Life at № 42
Director, Centre for Employee and Consumer Wellbeing; Senior lecturer, Deakin Business School- The Conversation Australia
“It may not seem logical or good value for money, but there are plenty of us that will fork out for expensive presents this Christmas. Maybe it will be close to A$3,000 for premium seats to see Wagner’s Ring Cycle? Or maybe you prefer to spend thousands on fancy white goods like retro inspired coffee machines or fridges?
… In one study, the researchers found that people who watched more television assumed higher estimates of the average level of wealth and affluence in the US. This also led them to believe they were missing out on the tennis courts, private planes and swimming pools they saw represented in the media.
But even for those on low incomes, products are more significant than their simple utilitarian capacity. We buy goods to enhance our lives, to fit in, but also to remind ourselves that we are just a little better than most of our group.”

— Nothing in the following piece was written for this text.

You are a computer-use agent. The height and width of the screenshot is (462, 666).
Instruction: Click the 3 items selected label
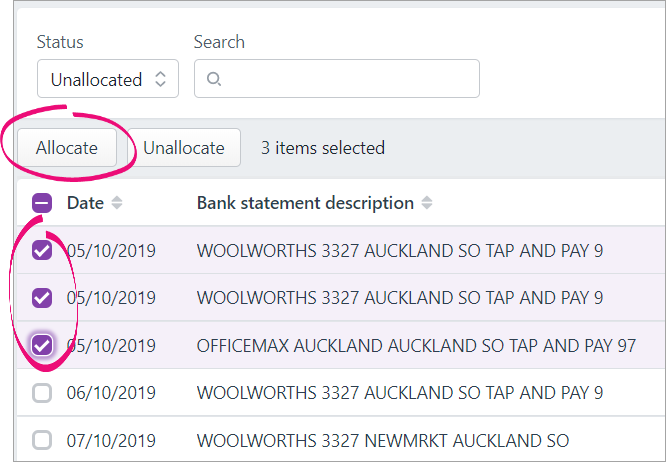coord(322,148)
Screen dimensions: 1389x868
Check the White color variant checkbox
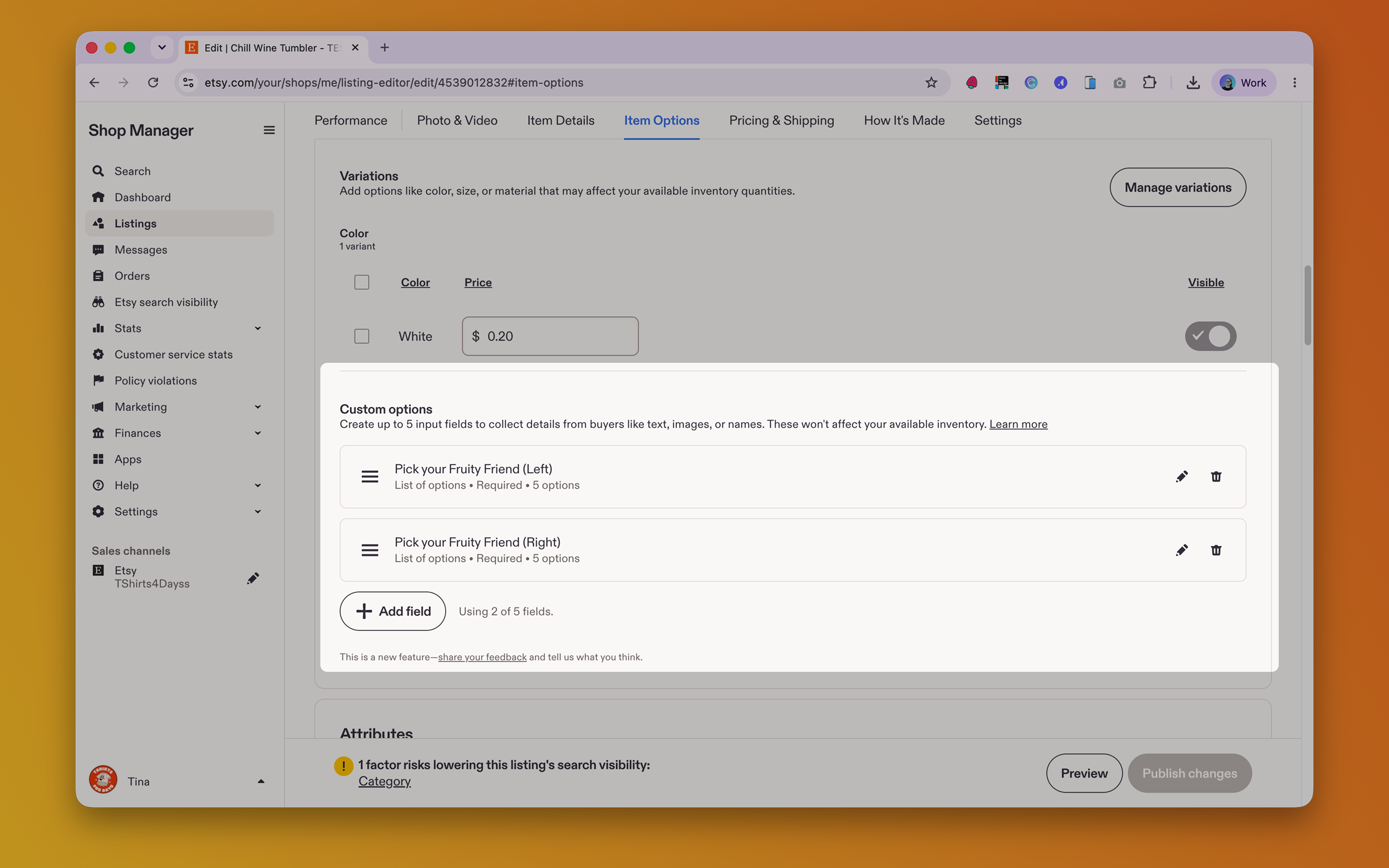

Interesting article. Ultimately I think we can reduce everything we do to two primordial categories, survival and feeling loved. The two obviously being connected. Love → Safety → Survival. The article also makes an amusing point on single women and (designer) handbags. If you think about it, patriarchy is simply the rationalization of these very basic notions (with the added element of aristocracy, which obviously bastardises the genuine survival of the fittest.)